Skyjacked is a 1972 American disaster film directed by John Guillermin. The film stars Charlton Heston, James Brolin and Yvette Mimieux, along with an ensemble cast primarily playing the roles of passengers and crew aboard an airliner. Skyjacked is based on the David Harper novel Hijacked.

This was the last of actress Jeanne Crain's 64 films. It was the film debut for several actors and actresses, including Susan Dey and Roosevelt "Rosey" Grier.

Skyjacked explores the personal dramas and interactions that develop among the story's characters during a crisis that is endangering all of their lives.

Plot
During a routine flight to Minneapolis, a passenger (Susan Dey) aboard Global Airways Flight 502, a Boeing 707, discovers a bomb threat written in lipstick on the mirror of a first-class bathroom. Captain Hank O'Hara (Charlton Heston) believes it to be a hoax, but when a second handwritten threat is left on a stewardess's serving tray he is convinced to take the cryptic threats seriously and follows the instructions -- "Bomb on plane divert to Anchorage, Alaska. No Joke, No Tricks. Death"—by changing course for Alaska. To avoid an explosive decompression if a bomb goes off, he flies at lower altitude, increasing fuel consumption.

The captain ignores a warning by a passenger, a jazz cellist (Roosevelt Grier), that he suspects his erratically behaving seatmate, Sgt. Jerome K. Weber (James Brolin), to be the hijacker. The weather at Anchorage is so poor, a United States Air Force ground-controlled approach specialist (Claude Akins) is called in. His radar shows a small aircraft with radio failure that is approaching the same runway, but Flight 502 has too little fuel to go around. O'Hara sees the other aircraft at the last moment and manages to avoid a collision and land safely.

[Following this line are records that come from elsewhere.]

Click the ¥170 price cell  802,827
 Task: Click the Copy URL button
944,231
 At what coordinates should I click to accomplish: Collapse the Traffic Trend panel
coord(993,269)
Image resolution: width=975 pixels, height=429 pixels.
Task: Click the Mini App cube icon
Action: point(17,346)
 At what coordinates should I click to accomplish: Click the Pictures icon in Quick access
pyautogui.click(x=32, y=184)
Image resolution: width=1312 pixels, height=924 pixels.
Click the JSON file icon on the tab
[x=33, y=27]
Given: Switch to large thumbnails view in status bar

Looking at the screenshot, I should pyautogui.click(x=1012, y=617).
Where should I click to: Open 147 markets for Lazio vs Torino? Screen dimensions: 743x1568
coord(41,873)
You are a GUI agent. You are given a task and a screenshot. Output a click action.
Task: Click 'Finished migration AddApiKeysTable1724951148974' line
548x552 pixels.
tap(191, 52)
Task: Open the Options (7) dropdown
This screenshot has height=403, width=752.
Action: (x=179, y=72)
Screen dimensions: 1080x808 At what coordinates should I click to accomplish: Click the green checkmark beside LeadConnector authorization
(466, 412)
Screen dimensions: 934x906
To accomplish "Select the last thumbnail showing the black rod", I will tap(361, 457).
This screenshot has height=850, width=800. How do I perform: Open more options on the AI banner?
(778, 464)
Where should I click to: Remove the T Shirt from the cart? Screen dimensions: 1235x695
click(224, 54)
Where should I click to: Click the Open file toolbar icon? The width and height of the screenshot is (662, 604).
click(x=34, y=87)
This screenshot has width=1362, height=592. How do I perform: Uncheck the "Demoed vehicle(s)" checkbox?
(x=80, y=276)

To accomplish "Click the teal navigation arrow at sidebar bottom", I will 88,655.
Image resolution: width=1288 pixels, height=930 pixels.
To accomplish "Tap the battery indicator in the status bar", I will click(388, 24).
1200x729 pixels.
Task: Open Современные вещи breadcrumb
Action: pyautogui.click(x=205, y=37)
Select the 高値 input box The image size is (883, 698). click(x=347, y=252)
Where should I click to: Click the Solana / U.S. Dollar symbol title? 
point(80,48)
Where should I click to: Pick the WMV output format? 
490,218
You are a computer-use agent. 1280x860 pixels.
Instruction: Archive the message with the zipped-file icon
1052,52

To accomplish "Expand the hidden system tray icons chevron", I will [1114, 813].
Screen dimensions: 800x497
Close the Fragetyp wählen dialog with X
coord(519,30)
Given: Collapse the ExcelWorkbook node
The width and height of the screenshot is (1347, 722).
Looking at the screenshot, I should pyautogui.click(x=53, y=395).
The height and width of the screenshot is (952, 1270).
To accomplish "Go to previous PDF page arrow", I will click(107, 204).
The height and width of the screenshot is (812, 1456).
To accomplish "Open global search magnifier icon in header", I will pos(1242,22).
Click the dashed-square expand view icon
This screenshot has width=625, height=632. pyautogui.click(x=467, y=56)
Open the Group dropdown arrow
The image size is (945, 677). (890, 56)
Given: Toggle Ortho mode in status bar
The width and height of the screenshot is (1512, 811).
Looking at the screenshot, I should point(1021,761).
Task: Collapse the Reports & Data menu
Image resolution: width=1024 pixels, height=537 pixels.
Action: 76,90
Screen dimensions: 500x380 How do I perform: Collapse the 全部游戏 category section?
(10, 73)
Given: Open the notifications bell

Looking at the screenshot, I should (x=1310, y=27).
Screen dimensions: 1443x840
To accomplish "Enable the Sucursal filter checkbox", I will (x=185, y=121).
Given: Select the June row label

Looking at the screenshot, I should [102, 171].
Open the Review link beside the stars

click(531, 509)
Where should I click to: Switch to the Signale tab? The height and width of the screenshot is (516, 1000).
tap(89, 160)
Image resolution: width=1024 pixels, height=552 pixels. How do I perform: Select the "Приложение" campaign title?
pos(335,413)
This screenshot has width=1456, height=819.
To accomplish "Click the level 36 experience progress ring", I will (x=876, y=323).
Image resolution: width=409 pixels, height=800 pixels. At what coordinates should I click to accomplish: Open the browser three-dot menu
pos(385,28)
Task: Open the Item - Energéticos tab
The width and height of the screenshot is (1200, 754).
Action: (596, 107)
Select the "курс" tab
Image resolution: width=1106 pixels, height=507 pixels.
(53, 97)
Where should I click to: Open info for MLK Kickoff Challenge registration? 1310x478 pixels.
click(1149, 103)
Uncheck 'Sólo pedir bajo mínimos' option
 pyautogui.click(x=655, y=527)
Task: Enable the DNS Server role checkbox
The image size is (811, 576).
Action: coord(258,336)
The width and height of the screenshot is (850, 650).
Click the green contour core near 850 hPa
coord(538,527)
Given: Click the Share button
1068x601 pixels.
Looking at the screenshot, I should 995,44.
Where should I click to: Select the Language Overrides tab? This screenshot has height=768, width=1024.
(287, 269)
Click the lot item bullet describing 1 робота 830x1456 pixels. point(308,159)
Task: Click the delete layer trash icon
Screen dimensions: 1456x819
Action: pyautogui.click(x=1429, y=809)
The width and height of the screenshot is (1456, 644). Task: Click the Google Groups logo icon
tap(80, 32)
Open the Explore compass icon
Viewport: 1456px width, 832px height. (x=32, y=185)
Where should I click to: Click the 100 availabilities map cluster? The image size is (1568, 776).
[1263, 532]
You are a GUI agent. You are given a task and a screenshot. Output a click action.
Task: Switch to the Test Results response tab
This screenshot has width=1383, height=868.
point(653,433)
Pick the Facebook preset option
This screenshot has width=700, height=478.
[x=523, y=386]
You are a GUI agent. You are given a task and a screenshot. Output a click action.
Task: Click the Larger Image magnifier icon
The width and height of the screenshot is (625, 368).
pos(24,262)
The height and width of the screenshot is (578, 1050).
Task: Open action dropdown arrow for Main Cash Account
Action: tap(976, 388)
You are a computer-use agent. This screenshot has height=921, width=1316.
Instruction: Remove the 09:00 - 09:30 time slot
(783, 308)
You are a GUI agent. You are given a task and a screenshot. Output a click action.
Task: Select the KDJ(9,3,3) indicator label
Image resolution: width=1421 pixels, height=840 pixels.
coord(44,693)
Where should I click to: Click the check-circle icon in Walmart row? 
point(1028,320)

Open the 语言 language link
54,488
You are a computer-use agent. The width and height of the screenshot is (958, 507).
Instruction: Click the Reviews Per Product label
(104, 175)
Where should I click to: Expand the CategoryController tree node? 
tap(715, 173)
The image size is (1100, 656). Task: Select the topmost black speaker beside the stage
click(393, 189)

Once on the ground, passengers attempt to disarm Weber, a Vietnam veteran driven insane by war trauma. Whether he has a bomb or not, Weber is certainly armed with guns and grenades and manages to fight off an attempt by other passengers to disarm him and threatens to detonate a grenade in his hand if anyone attempts to interfere with his plans.

Weber is taken to the cockpit where he demands the aircraft be refueled. While the hijacker is occupied in assuming control, the lead stewardess (Yvette Mimieux) oversees the escape of the economy-class passengers by emergency slide. Weber becomes outraged but allows the remaining passengers and three stewardesses to leave. He keeps the remaining crew as hostages, and most of the first-class passengers, including a U.S. Senator (Walter Pidgeon) and a pregnant woman (Mariette Hartley) who has gone into premature labor due to the crisis. A federal agent tries to slip on board, but is caught by Weber and becomes another hostage. Weber demands to be flown to Moscow, where he intends to defect to the Soviet Union.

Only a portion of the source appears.